Data in this exercise:

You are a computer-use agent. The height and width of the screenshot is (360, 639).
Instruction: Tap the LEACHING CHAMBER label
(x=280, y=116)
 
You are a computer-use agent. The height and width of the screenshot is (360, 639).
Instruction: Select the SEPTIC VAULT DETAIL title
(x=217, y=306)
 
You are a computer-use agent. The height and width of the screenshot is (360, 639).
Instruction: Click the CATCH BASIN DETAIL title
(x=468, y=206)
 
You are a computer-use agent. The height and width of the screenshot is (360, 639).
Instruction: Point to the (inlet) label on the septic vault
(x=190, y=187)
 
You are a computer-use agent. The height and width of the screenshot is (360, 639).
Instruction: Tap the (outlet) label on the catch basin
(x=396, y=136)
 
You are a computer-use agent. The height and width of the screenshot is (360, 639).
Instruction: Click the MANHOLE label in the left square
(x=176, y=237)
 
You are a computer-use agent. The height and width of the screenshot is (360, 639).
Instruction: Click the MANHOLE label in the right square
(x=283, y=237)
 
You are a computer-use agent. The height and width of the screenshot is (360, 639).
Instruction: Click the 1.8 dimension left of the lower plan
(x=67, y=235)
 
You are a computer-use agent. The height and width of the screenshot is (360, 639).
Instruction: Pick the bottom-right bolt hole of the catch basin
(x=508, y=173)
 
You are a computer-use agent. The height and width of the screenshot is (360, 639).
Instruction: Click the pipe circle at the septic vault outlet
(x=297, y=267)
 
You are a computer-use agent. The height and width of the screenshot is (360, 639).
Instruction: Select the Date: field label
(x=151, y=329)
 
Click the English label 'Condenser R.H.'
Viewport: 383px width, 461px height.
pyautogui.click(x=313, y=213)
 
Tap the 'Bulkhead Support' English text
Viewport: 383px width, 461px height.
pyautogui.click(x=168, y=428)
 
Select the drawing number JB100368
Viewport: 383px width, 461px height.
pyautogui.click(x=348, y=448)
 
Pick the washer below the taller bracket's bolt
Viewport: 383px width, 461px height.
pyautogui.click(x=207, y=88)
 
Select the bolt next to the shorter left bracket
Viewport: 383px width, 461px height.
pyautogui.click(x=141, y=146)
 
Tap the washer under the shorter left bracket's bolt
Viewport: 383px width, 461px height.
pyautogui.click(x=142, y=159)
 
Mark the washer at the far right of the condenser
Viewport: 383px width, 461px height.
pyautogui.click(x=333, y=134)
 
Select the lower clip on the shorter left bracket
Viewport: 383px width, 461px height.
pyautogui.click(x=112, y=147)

Given exercise:
Print all of the data above again, character for character, with nothing changed.

Written response:
You are a computer-use agent. The height and width of the screenshot is (360, 639).
Instruction: Tap the LEACHING CHAMBER label
(x=280, y=116)
 
You are a computer-use agent. The height and width of the screenshot is (360, 639).
Instruction: Select the SEPTIC VAULT DETAIL title
(x=217, y=306)
 
You are a computer-use agent. The height and width of the screenshot is (360, 639).
Instruction: Click the CATCH BASIN DETAIL title
(x=468, y=206)
 
You are a computer-use agent. The height and width of the screenshot is (360, 639).
Instruction: Point to the (inlet) label on the septic vault
(x=190, y=187)
 
You are a computer-use agent. The height and width of the screenshot is (360, 639).
Instruction: Tap the (outlet) label on the catch basin
(x=396, y=136)
 
You are a computer-use agent. The height and width of the screenshot is (360, 639).
Instruction: Click the MANHOLE label in the left square
(x=176, y=237)
 
You are a computer-use agent. The height and width of the screenshot is (360, 639).
Instruction: Click the MANHOLE label in the right square
(x=283, y=237)
 
You are a computer-use agent. The height and width of the screenshot is (360, 639).
Instruction: Click the 1.8 dimension left of the lower plan
(x=67, y=235)
 
You are a computer-use agent. The height and width of the screenshot is (360, 639).
Instruction: Pick the bottom-right bolt hole of the catch basin
(x=508, y=173)
 
You are a computer-use agent. The height and width of the screenshot is (360, 639).
Instruction: Click the pipe circle at the septic vault outlet
(x=297, y=267)
 
You are a computer-use agent. The height and width of the screenshot is (360, 639).
Instruction: Select the Date: field label
(x=151, y=329)
 
Click the English label 'Condenser R.H.'
Viewport: 383px width, 461px height.
pyautogui.click(x=313, y=213)
 
Tap the 'Bulkhead Support' English text
Viewport: 383px width, 461px height.
pyautogui.click(x=168, y=428)
 
Select the drawing number JB100368
Viewport: 383px width, 461px height.
pyautogui.click(x=348, y=448)
 
Pick the washer below the taller bracket's bolt
Viewport: 383px width, 461px height.
pyautogui.click(x=207, y=88)
 
Select the bolt next to the shorter left bracket
Viewport: 383px width, 461px height.
pyautogui.click(x=141, y=146)
 
Tap the washer under the shorter left bracket's bolt
Viewport: 383px width, 461px height.
pyautogui.click(x=142, y=159)
 
Mark the washer at the far right of the condenser
Viewport: 383px width, 461px height.
pyautogui.click(x=333, y=134)
 
Select the lower clip on the shorter left bracket
Viewport: 383px width, 461px height.
pyautogui.click(x=112, y=147)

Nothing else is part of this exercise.